Collected data entries ▸
----------------
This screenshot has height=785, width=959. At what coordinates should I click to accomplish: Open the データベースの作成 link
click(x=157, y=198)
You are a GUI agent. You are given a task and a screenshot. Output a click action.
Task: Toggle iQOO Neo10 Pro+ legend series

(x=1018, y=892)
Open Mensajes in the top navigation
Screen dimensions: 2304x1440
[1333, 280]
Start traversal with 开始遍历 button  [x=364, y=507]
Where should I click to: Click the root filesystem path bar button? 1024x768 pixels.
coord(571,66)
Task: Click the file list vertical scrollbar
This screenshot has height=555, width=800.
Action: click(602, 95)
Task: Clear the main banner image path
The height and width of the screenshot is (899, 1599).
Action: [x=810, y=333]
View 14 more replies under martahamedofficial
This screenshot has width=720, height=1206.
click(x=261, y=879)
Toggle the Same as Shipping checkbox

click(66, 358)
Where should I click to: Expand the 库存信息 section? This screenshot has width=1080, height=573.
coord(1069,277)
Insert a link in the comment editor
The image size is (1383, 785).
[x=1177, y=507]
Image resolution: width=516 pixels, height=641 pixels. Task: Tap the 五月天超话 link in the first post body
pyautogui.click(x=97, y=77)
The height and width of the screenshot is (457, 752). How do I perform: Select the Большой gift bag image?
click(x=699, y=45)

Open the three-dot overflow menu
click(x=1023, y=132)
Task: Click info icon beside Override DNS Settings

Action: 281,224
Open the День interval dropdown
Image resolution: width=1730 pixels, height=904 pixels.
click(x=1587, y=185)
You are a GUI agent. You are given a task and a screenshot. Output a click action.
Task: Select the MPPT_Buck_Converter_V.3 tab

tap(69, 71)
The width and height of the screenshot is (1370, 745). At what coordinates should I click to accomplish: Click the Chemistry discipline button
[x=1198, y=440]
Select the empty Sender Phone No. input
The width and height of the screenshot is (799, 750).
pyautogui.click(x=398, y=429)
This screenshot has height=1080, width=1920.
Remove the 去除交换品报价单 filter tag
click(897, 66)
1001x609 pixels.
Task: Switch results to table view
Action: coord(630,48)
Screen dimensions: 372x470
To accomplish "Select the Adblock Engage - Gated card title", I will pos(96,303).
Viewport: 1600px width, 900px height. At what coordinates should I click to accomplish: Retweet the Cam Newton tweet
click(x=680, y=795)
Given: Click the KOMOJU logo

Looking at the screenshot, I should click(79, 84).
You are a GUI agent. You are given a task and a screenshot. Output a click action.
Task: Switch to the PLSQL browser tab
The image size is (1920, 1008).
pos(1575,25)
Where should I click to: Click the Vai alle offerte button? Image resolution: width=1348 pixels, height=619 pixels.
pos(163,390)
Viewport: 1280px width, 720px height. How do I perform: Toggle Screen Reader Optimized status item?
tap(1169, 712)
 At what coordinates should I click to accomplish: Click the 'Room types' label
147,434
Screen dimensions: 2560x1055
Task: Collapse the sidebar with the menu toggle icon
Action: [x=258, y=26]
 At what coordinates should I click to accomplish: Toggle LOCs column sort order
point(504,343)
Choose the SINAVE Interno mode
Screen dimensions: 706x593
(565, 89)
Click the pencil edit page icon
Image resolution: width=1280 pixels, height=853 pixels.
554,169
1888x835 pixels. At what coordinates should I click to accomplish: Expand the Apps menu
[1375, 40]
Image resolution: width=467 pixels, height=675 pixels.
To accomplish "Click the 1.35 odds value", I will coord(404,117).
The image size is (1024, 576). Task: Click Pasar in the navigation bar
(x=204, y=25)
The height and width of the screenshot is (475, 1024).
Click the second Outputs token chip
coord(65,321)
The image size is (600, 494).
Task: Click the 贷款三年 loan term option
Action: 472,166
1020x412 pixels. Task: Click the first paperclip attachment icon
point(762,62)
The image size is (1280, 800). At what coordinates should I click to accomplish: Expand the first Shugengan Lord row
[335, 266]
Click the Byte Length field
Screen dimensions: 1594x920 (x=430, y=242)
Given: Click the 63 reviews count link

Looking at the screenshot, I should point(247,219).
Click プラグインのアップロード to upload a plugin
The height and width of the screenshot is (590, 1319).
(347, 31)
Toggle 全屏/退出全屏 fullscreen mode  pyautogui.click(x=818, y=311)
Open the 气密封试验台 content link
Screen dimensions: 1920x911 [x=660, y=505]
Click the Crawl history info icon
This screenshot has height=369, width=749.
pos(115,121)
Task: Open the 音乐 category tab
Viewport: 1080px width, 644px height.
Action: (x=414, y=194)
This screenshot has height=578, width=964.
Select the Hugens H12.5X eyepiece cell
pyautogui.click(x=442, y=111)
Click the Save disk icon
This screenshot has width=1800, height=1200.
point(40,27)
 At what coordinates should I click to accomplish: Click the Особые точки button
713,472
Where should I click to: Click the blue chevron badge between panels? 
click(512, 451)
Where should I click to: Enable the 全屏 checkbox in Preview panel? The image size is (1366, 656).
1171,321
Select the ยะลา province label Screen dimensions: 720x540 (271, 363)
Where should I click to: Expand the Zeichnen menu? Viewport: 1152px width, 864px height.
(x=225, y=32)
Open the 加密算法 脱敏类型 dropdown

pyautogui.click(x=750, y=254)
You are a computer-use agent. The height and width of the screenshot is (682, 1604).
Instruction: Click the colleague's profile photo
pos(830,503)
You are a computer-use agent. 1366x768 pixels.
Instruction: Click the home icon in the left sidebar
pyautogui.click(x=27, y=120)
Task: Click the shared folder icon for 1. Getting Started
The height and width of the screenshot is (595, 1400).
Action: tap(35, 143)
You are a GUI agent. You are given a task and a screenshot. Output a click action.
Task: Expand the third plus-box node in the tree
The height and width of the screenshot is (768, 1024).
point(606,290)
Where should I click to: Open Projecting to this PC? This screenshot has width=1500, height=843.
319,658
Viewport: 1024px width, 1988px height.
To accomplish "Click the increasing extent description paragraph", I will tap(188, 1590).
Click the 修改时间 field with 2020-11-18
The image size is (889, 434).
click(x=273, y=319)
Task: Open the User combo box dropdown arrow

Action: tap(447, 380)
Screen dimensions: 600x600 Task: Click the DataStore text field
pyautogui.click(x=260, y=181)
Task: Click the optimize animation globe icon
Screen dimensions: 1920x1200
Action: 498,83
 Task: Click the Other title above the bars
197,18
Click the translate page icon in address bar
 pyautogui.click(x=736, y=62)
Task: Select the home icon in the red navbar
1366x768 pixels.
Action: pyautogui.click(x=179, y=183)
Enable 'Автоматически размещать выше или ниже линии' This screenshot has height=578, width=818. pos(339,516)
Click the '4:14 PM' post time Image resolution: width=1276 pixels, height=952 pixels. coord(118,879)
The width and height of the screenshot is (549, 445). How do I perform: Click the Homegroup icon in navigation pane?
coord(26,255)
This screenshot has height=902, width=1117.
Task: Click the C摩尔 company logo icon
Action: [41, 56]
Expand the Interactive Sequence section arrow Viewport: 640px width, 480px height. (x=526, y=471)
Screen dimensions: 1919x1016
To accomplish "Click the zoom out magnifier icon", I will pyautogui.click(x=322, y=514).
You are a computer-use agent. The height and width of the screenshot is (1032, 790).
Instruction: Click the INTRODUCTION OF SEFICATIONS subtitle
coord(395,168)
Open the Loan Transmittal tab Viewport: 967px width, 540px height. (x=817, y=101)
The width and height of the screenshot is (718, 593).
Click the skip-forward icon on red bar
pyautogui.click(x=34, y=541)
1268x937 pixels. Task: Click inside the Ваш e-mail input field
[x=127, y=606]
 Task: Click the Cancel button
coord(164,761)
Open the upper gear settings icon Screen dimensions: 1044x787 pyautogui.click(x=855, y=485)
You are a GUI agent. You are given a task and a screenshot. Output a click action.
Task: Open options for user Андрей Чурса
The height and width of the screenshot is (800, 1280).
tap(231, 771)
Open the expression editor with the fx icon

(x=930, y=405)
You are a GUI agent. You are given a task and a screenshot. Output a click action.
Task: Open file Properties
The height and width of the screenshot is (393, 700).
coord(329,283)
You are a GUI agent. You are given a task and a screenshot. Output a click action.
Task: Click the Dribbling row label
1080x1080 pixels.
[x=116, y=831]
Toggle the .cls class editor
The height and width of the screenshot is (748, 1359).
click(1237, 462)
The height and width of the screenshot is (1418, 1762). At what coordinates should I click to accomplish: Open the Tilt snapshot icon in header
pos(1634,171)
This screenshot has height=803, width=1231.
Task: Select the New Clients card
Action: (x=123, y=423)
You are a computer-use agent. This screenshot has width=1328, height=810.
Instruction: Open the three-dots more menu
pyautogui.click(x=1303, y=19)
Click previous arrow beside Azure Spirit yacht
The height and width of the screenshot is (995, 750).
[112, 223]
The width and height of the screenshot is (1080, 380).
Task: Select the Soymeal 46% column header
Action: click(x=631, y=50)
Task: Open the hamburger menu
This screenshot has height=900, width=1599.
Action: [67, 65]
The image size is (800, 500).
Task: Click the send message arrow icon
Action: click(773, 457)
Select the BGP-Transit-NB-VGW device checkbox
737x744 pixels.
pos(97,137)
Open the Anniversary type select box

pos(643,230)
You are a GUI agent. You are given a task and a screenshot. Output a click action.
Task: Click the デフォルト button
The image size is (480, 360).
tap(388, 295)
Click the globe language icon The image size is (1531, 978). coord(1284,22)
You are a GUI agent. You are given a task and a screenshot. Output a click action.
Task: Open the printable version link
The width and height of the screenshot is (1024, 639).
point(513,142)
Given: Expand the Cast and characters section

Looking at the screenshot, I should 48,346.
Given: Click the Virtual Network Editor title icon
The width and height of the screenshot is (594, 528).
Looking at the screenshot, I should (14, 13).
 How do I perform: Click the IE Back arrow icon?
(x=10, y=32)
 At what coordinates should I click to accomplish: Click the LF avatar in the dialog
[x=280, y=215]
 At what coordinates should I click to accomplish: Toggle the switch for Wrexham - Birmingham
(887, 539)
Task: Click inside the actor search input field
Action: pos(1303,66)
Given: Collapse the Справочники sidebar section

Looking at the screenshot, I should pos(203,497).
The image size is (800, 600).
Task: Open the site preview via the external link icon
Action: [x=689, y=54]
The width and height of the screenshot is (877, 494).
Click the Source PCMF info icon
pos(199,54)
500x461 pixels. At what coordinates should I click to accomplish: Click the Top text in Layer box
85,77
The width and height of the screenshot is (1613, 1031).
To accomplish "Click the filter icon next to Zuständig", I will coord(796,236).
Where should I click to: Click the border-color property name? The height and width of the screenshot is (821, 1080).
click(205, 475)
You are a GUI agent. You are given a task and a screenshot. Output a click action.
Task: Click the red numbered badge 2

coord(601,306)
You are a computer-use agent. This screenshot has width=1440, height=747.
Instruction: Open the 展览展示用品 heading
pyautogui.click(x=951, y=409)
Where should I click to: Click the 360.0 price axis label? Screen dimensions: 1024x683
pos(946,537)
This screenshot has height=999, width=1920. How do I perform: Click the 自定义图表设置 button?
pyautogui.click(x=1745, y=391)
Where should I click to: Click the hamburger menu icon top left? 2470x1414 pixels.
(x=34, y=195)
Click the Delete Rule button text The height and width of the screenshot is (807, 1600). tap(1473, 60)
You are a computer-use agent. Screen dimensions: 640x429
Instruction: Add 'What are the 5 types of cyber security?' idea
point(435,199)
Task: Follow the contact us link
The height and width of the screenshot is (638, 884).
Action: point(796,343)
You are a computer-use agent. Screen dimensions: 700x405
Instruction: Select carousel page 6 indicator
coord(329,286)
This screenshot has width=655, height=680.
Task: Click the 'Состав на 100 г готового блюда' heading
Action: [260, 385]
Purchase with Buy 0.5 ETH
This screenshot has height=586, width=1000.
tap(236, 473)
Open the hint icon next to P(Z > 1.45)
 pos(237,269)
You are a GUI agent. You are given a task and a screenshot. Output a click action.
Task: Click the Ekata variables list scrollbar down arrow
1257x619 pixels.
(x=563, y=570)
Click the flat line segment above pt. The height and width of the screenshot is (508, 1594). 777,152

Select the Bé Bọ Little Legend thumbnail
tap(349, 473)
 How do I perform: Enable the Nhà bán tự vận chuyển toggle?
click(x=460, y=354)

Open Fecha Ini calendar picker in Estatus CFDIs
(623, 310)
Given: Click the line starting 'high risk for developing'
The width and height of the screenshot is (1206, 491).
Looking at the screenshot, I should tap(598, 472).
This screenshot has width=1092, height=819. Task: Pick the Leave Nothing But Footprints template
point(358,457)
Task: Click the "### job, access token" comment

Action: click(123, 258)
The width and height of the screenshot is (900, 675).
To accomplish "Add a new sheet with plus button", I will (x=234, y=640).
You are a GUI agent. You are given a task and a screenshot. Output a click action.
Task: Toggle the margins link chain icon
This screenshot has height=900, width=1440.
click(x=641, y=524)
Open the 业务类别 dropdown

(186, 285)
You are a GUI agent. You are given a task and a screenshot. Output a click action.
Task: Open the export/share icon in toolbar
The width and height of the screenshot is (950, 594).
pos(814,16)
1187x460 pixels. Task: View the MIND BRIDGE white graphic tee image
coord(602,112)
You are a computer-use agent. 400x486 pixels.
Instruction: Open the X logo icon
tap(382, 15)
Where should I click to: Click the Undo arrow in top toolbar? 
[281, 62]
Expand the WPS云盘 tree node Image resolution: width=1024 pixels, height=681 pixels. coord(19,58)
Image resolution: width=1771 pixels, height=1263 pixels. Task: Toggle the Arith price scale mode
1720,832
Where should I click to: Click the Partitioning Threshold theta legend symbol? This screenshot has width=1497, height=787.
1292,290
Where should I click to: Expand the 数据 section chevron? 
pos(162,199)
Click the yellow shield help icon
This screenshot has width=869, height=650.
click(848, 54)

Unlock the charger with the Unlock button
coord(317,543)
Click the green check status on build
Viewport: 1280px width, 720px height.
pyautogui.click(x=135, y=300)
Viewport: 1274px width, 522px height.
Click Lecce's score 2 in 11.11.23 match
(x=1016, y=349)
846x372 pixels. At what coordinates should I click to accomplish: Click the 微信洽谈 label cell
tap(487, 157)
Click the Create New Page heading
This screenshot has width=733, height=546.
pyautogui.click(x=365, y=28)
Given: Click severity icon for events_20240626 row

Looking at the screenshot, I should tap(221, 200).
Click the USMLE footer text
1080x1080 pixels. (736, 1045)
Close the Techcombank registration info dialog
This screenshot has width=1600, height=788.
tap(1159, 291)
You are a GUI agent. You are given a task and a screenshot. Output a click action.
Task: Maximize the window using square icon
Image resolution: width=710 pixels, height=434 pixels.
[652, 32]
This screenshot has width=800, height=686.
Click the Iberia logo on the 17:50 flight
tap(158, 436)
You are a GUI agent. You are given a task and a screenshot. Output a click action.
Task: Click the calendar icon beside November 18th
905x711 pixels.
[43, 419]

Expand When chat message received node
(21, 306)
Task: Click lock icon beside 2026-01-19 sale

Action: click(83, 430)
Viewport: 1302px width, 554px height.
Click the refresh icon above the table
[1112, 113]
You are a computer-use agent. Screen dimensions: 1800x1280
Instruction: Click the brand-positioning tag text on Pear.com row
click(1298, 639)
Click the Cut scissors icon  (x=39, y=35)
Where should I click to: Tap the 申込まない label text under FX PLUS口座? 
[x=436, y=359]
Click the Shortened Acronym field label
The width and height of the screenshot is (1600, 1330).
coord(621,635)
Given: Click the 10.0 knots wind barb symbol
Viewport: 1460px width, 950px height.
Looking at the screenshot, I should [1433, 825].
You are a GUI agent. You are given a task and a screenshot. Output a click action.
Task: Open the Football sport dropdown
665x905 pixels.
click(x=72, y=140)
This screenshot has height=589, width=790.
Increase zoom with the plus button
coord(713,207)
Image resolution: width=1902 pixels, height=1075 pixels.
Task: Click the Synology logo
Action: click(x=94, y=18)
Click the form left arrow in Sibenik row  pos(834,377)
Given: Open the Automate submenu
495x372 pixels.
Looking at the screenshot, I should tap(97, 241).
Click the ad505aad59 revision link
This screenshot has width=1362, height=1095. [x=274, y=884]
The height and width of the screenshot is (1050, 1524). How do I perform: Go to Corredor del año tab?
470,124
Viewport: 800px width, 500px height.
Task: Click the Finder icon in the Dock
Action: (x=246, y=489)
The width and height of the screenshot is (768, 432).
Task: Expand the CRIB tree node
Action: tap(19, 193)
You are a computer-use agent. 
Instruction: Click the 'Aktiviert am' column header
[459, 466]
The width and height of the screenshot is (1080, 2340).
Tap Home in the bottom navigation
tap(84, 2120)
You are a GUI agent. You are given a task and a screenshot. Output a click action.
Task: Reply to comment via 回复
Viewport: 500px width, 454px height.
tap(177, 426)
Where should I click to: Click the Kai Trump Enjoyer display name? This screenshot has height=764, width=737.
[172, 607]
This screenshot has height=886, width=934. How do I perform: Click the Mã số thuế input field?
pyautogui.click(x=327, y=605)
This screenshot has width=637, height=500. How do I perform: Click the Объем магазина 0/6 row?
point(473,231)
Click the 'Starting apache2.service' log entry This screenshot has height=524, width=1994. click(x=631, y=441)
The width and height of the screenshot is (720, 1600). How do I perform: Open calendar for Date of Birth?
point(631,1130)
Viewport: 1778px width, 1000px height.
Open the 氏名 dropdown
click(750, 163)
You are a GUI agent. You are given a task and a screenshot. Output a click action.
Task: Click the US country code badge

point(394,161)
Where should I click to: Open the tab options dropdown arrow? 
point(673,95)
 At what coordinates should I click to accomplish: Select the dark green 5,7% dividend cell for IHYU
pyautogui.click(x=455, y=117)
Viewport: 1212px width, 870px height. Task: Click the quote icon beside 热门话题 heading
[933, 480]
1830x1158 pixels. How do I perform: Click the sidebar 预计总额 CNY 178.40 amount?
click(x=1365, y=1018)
----------------
Out of the data above, return each line where the word "list" can be found.

OUTPUT BELOW ▸
Task: Click the file list vertical scrollbar
Task: Click the Ekata variables list scrollbar down arrow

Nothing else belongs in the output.